School closes in on $60 million goal to create business hub

Photo Credit: TRIBUNE PHOTO: JAIME VALDEZ - Scott Marshall, who is the interim director for the Portland State University School of Business Administration, walks outside of the business school building.

From his sixth-floor corner office, Scott Marshall can see the future.

The Interim Dean of Portland State University’s School of Business Administration currently looks out at a green space that runs along Southwest Montgomery Street from Sixth Avenue to Broadway. With nearly $60 million raised, that view will soon turn into one of a glittering glass atrium bordered by green-roofed classrooms.

After a decade in the making, work will start Aug. 11 for the major redesign and expansion of the business school facility.

Marshall says he was tapped in 2005 by the former dean, Scott Dawson, to be part of a new building committee. Ideas for a new facility were kicked around, a campaign started up, “... and then we had this major thing called September '08,” says Marshall, referring to the housing market crisis that led to the Great Recession. “Raising money in '09 was not easy. So things had to necessarily slow for a while.”

With the economy now picking back up, the university scored a $40 million bond from the Oregon Legislature in June 2013, which came with a $10 million match requirement. The school has raised $17.6 million, so far, but wants to hit its goal of $20 million or more.

From Rick and Erika Miller, in neighboring Lake Oswego, came the school’s largest single donation at $8 million. Rick Miller is a 1991 alum who founded Avamere, a health care facility group, and Rogue Venture Partners, an equity firm.

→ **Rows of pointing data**
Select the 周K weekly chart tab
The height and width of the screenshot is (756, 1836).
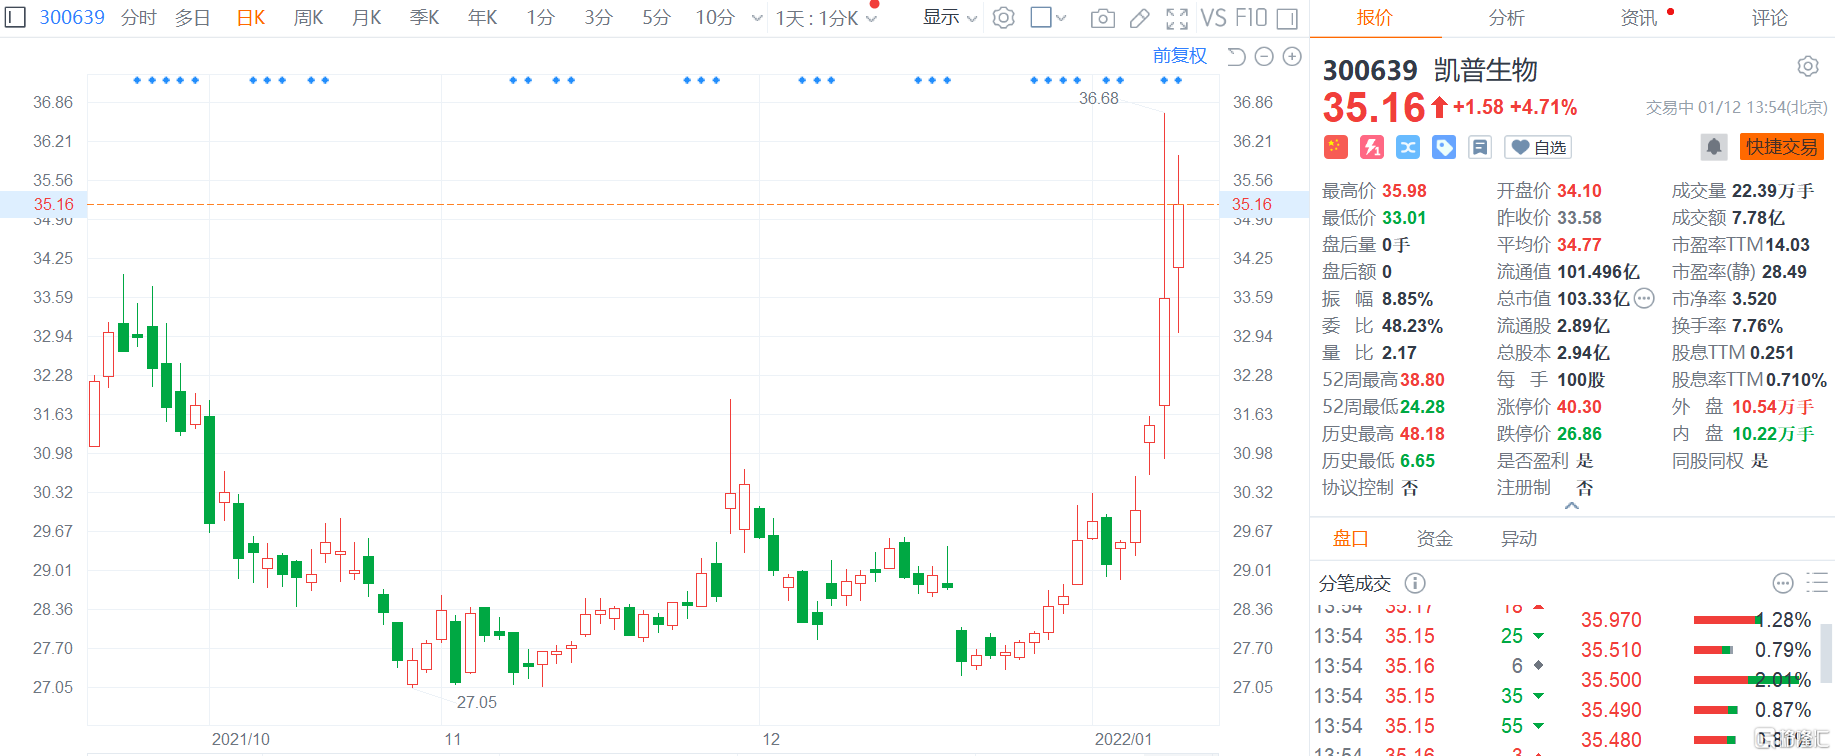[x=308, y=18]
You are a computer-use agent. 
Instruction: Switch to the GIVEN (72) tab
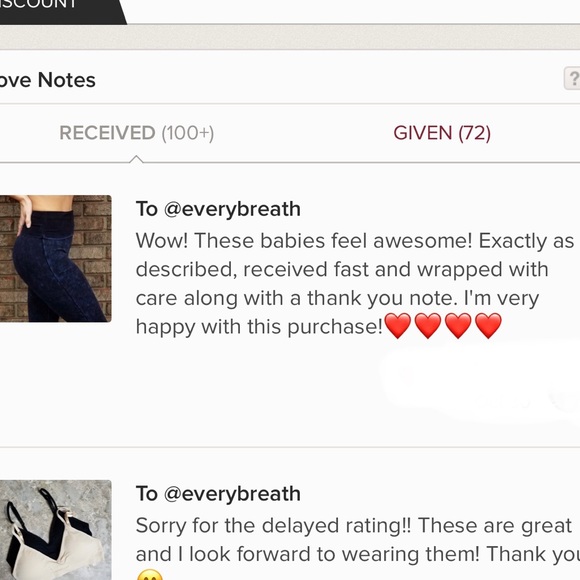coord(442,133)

...

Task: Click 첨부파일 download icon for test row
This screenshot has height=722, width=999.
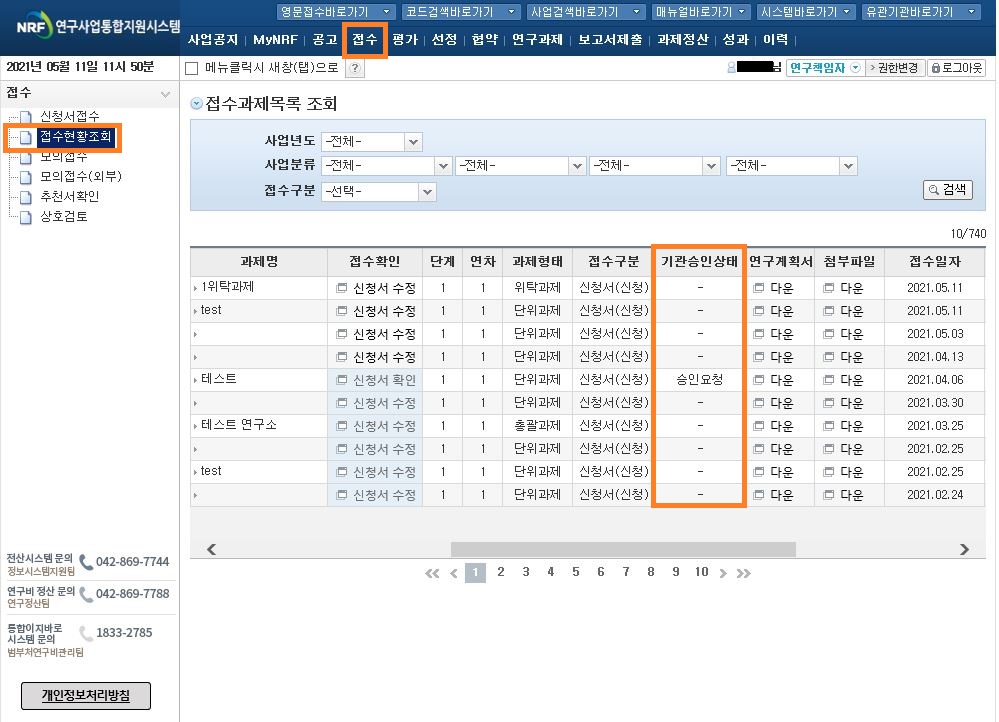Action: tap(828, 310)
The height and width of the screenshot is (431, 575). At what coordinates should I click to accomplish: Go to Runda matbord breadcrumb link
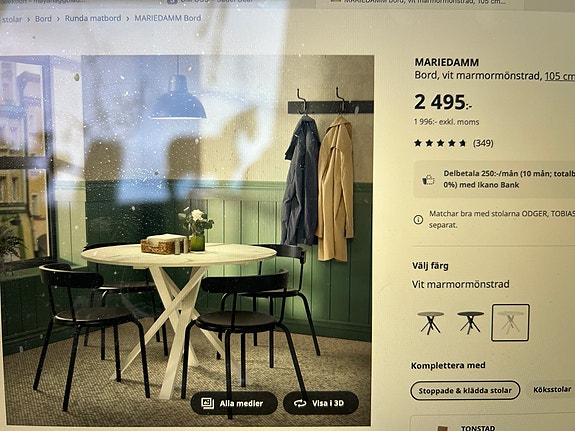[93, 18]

→ **What you will do**
- 1) In the article on the business school expansion, rewrite the paragraph beginning "With the economy now picking back up" as a short bulleted list that keeps its main facts.
- 2) Write the next few paragraphs of the article on the Portland State business school expansion, following on from its final sentence.

→ **Per-task answers**
- 1)
- In June 2013, as the economy recovered, the university obtained a $40 million bond from the Oregon Legislature.
- The bond carried a $10 million match requirement.
- The school has raised $17.6 million so far.
- Its fundraising goal is $20 million or more.

- 2)
Marshall says the university is grateful for donations of any amount from a base of alumni and local businesses — including Intel, Tektronix, The Standard and Blount International — who want to see the business school freed from the warren of classrooms and offices it has now.

“It’s not a hard sell,” Marshall says.

Middle East money

Though most of the donors are recognizable Portland philanthropists, the second-largest private donation comes from halfway around the world. Sheikh Fahad al-Athel of Saudi Arabia got his undergraduate degree in business at PSU in the 1970s. PSU spokesman Scott Gallagher says the sheikh’s gift underscores the strong ties the business school has with the Middle East.

Portland State University has the largest population of students from Saudi Arabia of any American university, according to Marshall.

“So we have really strong connections there, and although it seems surprising that someone from Saudi Arabia is also a major donor, I think it speaks to the history and also the forward-thinking engagement by the former dean,” Marshall said, noting that Dawson cultivated ties with the sheikh over many years.

Photo Credit: TRIBUNE PHOTO: JAIME VALDEZ - Juanita Bibian and Hanan Buathab, both students at Portland State University, study for a class at the University School of Business Administrations building.

Social capital

While PSU business students are taught to invest capital for the greatest return, the school itself has an interesting twist on that paradigm. Its product is intangible: knowledge and human connections, not widgets.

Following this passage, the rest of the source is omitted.